Autre angle d'attaque : le manque de concurrence dans le secteur, dominé par un oligopole de trois grandes agences anglo-saxonnes.

Pour faciliter l'émergence d'un nouvel acteur, Bruxelles suggère de charger la BCE ou d'autres banques centrales de réaliser des notations ; de créer un réseau de petites agences européennes ; ou encore d'instaurer une nouvelle structure en partenariat privé/public.

La Commission aimerait aussi harmoniser les possibilités de recours contre les agences en cas d'erreur avérée.

Enfin, elle s'interroge sur les moyens de réduire la dépendance excessive envers leurs notations, souvent utilisées comme étalon pour déterminer la solidité des actifs des banques ou des stratégies d'investissement. Du coup, toute dégradation entraîne des ventes d'actifs automatiques, qui amplifient la volatilité sur les marchés.
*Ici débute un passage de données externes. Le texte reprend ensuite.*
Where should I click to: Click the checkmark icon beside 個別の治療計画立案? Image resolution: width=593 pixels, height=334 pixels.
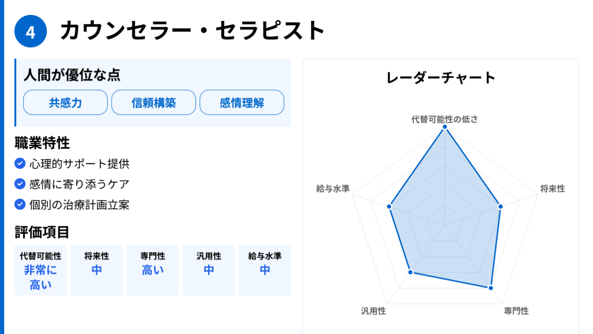coord(20,204)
Bruxelles s'inspirera des commentaires reçus d'ici au 7 janvier pour proposer de nouvelles lois, qui complèteront l'arsenal européen vis-à-vis d'un secteur déjà objet de beaucoup d'attentions.

Dès début décembre, les agences de notation auront besoin pour exercer dans l'UE d'une licence conditionnée à certaines règles de bonne conduite.

Et l'an prochain, elles devraient passer sous le contrôle direct d'une autorité pan-européenne dotée de pouvoirs d'enquête et de sanction renforcés, selon un texte que les Européens espèrent entériner d'ici à fin 2010.

L'UE espère que ces actions, ajoutées aux récents accords sur les fonds spéculatifs et la supervision financière, renforceront sa position au G20. La France en prend bientôt la présidence avec l'intention notamment de renforcer la régulation financière mondiale.